You can read the rest of the statement here:

Dale Lynch from the Tennessee Organization of School Superintendents and JC Bowman from Professional Educators of Tennessee were in attendance at the announcement. Both praised the Tennessee Department of Education for taking proactive steps to address the issue. Bowman added: “Leadership collects input from those on the ground, makes the process better for all, and then tweaks the product as needed. We firmly believe that changes needed to be made, and we are pleased that Commissioner McQueen and her team heard our message and made the necessary changes to improve student assessment in Tennessee.”

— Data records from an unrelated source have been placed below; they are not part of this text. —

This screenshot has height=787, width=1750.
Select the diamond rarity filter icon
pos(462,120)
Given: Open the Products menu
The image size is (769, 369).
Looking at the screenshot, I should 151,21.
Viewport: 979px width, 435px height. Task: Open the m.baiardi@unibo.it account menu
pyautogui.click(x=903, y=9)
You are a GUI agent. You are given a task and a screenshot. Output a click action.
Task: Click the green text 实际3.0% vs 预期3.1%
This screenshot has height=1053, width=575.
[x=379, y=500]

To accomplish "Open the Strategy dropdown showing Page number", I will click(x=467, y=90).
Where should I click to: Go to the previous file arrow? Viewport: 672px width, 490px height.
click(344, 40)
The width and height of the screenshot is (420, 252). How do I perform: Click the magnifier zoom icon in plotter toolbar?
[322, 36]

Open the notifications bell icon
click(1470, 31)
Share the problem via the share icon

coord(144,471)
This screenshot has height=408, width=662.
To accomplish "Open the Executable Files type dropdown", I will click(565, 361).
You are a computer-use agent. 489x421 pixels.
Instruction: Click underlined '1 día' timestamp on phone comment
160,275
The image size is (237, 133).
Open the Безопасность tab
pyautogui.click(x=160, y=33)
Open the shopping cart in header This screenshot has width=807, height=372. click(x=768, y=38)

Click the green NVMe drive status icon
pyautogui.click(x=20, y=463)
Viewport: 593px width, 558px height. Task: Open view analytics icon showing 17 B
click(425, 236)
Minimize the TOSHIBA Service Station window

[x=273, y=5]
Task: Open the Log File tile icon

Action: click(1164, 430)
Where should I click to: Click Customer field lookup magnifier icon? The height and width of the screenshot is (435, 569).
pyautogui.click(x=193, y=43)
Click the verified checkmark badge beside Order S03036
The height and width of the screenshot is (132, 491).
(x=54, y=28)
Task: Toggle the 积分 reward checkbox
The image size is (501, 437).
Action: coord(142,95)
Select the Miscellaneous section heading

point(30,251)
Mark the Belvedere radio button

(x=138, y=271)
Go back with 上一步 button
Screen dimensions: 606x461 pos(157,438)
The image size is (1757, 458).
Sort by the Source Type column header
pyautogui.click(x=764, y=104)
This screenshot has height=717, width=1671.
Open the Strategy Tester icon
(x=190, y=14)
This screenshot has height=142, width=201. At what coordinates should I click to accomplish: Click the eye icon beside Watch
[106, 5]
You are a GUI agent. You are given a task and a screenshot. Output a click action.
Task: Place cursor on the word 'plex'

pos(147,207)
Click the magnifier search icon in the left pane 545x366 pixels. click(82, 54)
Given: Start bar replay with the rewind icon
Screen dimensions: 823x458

Education Commissioner Candice McQueen said at the press conference: “improvements are being made after ongoing conversations with teachers, parents, education leaders, and policymakers over the past several weeks and are aimed at addressing a number of areas of concern.” She added: “Teachers, students and families deserve a testing process they can have confidence in, and we are doing everything possible to meet that responsibility,” Commissioner McQueen said. “We are always committed to listening and improving, and we’ll continue to do just that.”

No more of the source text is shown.